SHORT EXERCISE ▸ Can you retype the passage on beverage dispensers word for word, starting at "STATEMENT REGARDING FEDERALLY" and ending at "a daily basis."?

TEXT PROVIDED ▸

STATEMENT REGARDING FEDERALLY SPONSORED RESEARCH OR DEVELOPMENT Not applicable.
BACKGROUND OF INVENTION 1. Field of the Invention
The disclosed subject matter is in the field of beverage dispensers.
2. Background of the Invention
A beverage is a liquid drink for human consumption. Beverage varieties include, but are not limited to: water, alcoholic drinks, non-alcoholic drinks, carbonated drinks, fruit or vegetable juice, and hot drinks (e.g., coffee, tea, and hot chocolate). Beverages of any variety are consumed by the general population on a daily basis.
Beverages, other than water, frequently involve complicated or lengthy preparations. As a result, large quantities of premade beverages are frequently canned or bottled for later consumption. Consuming canned or bottled beverages can be problematic. For instance, bottled or canned beverages, once opened, must be consumed within a relatively short period to avoid spoliation of the beverage (e.g., the flattening of a carbonated soda). Also, bottled or canned beverages can result in waste, particularly in the case of aluminum cans and plastic bottles. Finally, canned and bottled soda typically lacks the freshness of soda dispensed from a soda fountain.
To avoid spoliation and to adjust serving sizes, sometimes beverages are dispensed from a dispenser that mixes a concentrate flavoring, or syrup, with a base fluid like water. For instance, traditional soda fountains and dispensers have been in existence for years and use bag-in-box (BIB) pumps to deliver syrups to a mix system. The traditional systems mix the beverage components (i.e. carbon dioxide, water, or syrup) via motors and contain numerous moving parts. Additionally, these dispensers are too large and expensive to be practical for home use. Instead, soda dispensers are mostly used commercially in establishments like restaurants, bars, and convenience stores.
Recently, there have been some developments in beverage makers or dispensers for home use. For instance, sodastream is a machine that allows a user to mix carbonated beverages at home. To use the sodastream, a reusable 1 L bottle that is only compatible with sodastream is placed into a pump so that carbon dioxide may be pumped into the water. Later, the carbonated water can be mixed with syrup to make a carbonated beverage. One downside of sodastream is that it does not create single servings of carbonated beverages. It must be mixed in 1 L batches, and not variable single servings. Another downside of the sodastream is that the user manually measures and mixes the syrup and carbonated water, which can lead to inconsistent flavors if a user adds too much or too little syrup.
While there is very little in the area of at home single serving carbonated beverage dispensers, there are several products available for making single servings of hot, noncarbonated beverages. Products like Keurig® and Nesspresso® allow a user to brew a single cup of coffee or other hot beverage. To use one of these devices, a user places a premeasured disposable cup of coffee grounds, dried tea, or another hot beverage mix in the machine. The machine then introduces a predetermined amount of hot water through the cup to “brew” the beverage. The machine then dispenses the hot drink. Because both the coffee and the water are premeasured, the single cup coffee makers will only make hot drinks in discreet sizes.

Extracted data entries
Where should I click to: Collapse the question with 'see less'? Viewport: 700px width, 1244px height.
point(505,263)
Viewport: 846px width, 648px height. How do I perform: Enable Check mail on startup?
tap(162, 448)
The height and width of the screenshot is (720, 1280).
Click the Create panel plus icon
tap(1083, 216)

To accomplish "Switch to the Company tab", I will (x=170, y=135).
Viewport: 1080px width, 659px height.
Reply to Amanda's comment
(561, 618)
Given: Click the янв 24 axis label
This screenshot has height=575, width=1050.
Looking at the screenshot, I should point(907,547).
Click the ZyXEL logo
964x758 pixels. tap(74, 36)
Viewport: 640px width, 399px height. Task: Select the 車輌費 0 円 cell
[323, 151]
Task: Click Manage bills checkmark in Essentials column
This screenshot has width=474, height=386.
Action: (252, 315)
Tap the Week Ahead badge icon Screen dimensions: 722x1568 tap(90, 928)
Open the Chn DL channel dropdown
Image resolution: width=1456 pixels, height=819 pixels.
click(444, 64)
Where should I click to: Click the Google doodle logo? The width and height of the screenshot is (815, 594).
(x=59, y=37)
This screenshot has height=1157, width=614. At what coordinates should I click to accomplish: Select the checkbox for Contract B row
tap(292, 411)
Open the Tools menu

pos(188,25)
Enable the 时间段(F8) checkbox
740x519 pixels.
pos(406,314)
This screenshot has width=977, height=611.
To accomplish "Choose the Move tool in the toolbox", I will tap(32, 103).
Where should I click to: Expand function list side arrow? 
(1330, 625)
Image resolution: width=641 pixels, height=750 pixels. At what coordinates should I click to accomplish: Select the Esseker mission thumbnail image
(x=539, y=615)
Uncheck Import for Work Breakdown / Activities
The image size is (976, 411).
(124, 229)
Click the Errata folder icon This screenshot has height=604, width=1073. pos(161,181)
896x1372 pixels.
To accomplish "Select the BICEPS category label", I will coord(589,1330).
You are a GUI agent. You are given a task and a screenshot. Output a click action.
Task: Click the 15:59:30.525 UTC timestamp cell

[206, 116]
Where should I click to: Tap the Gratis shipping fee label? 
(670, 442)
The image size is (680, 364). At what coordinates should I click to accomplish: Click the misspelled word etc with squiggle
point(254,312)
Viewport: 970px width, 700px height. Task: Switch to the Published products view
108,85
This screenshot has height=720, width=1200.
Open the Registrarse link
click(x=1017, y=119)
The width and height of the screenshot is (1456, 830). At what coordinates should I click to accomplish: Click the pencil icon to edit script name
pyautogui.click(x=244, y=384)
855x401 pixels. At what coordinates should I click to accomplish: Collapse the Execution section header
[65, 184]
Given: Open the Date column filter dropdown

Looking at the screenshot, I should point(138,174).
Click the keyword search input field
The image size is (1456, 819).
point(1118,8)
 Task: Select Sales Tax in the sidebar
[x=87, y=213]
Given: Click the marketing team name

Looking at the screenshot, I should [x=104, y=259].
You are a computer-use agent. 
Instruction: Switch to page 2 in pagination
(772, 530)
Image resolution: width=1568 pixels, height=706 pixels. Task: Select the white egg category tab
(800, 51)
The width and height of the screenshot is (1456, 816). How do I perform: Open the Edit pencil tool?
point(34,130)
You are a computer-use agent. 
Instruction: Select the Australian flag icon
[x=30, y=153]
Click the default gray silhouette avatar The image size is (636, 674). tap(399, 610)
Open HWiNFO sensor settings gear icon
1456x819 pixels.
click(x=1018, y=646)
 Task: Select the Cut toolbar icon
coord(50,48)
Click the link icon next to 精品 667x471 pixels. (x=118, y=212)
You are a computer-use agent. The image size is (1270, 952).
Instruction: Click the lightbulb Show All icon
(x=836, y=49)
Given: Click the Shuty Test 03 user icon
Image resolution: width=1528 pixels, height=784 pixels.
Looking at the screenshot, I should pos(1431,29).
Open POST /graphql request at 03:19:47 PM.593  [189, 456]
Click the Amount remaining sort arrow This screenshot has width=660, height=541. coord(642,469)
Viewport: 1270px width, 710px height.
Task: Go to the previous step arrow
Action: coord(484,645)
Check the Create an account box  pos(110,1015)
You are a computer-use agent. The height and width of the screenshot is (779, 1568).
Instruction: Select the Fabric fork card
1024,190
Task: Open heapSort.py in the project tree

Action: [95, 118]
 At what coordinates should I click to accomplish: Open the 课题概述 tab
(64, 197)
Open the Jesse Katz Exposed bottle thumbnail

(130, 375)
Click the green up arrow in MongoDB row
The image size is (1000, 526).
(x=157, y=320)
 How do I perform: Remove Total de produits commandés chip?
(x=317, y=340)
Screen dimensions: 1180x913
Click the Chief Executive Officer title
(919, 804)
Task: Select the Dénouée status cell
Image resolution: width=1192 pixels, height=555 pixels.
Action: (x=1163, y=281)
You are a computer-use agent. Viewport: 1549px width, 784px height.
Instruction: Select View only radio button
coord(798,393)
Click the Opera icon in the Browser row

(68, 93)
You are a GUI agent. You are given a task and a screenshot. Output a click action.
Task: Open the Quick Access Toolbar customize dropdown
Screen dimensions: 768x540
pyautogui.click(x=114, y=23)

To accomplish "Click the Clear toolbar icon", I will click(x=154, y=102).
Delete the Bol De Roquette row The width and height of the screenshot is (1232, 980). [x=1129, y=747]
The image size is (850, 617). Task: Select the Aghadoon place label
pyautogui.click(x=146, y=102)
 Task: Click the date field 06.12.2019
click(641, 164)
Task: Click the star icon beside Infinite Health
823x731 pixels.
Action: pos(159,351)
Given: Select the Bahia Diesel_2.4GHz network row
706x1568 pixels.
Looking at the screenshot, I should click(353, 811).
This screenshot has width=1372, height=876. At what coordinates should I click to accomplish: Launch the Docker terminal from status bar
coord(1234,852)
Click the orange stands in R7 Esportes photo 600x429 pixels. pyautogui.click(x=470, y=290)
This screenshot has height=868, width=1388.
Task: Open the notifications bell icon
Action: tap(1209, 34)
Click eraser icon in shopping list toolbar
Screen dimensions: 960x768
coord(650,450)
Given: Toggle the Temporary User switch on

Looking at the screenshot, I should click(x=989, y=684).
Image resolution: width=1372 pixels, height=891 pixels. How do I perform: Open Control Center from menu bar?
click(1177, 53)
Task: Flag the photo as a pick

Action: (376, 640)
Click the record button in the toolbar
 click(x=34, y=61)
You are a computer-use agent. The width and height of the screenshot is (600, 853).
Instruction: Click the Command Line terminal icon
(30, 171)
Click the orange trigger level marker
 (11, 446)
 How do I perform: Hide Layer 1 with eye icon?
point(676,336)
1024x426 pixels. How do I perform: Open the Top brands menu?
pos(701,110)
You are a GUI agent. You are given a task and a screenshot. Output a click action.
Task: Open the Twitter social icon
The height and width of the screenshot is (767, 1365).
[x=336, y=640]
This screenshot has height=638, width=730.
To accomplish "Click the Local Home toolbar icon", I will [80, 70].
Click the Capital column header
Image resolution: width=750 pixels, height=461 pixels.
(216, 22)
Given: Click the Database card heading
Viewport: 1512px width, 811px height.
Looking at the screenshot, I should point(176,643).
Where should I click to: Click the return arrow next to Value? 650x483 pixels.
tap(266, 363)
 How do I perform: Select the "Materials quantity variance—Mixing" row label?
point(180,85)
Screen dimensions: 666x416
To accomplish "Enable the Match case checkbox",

SOLUTION BELOW ▸
STATEMENT REGARDING FEDERALLY SPONSORED RESEARCH OR DEVELOPMENT Not applicable.
BACKGROUND OF INVENTION 1. Field of the Invention
The disclosed subject matter is in the field of beverage dispensers.
2. Background of the Invention
A beverage is a liquid drink for human consumption. Beverage varieties include, but are not limited to: water, alcoholic drinks, non-alcoholic drinks, carbonated drinks, fruit or vegetable juice, and hot drinks (e.g., coffee, tea, and hot chocolate). Beverages of any variety are consumed by the general population on a daily basis.